→ Data for analysis:
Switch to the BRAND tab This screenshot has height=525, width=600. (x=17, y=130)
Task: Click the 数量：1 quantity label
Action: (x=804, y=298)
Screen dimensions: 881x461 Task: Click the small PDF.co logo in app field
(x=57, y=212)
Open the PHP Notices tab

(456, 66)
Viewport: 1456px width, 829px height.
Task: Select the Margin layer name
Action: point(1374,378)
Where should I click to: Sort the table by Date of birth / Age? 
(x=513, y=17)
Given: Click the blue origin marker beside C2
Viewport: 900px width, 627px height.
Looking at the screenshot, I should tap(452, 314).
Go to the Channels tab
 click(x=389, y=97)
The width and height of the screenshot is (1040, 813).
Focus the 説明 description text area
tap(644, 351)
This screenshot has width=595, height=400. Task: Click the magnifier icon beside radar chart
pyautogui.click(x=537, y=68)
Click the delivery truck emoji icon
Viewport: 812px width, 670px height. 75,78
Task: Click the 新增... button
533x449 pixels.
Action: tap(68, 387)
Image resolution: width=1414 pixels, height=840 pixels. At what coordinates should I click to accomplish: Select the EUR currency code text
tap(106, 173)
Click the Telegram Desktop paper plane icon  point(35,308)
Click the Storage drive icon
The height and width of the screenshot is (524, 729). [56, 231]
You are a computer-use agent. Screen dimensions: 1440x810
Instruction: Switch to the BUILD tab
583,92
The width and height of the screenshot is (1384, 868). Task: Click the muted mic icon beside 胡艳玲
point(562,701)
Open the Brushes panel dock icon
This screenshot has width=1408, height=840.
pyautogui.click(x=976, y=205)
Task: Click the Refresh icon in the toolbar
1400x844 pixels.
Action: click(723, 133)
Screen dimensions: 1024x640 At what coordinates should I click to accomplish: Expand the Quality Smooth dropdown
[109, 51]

→ What you need to do: Go through the entries above and write each one out exactly.

→ Answer section:
Switch to the BRAND tab This screenshot has height=525, width=600. (x=17, y=130)
Task: Click the 数量：1 quantity label
Action: (x=804, y=298)
Screen dimensions: 881x461 Task: Click the small PDF.co logo in app field
(x=57, y=212)
Open the PHP Notices tab

(456, 66)
Viewport: 1456px width, 829px height.
Task: Select the Margin layer name
Action: point(1374,378)
Where should I click to: Sort the table by Date of birth / Age? 
(x=513, y=17)
Given: Click the blue origin marker beside C2
Viewport: 900px width, 627px height.
Looking at the screenshot, I should tap(452, 314).
Go to the Channels tab
 click(x=389, y=97)
The width and height of the screenshot is (1040, 813).
Focus the 説明 description text area
tap(644, 351)
This screenshot has width=595, height=400. Task: Click the magnifier icon beside radar chart
pyautogui.click(x=537, y=68)
Click the delivery truck emoji icon
Viewport: 812px width, 670px height. 75,78
Task: Click the 新增... button
533x449 pixels.
Action: tap(68, 387)
Image resolution: width=1414 pixels, height=840 pixels. At what coordinates should I click to accomplish: Select the EUR currency code text
tap(106, 173)
Click the Telegram Desktop paper plane icon  point(35,308)
Click the Storage drive icon
The height and width of the screenshot is (524, 729). [56, 231]
You are a computer-use agent. Screen dimensions: 1440x810
Instruction: Switch to the BUILD tab
583,92
The width and height of the screenshot is (1384, 868). Task: Click the muted mic icon beside 胡艳玲
point(562,701)
Open the Brushes panel dock icon
This screenshot has width=1408, height=840.
pyautogui.click(x=976, y=205)
Task: Click the Refresh icon in the toolbar
1400x844 pixels.
Action: click(723, 133)
Screen dimensions: 1024x640 At what coordinates should I click to accomplish: Expand the Quality Smooth dropdown
[109, 51]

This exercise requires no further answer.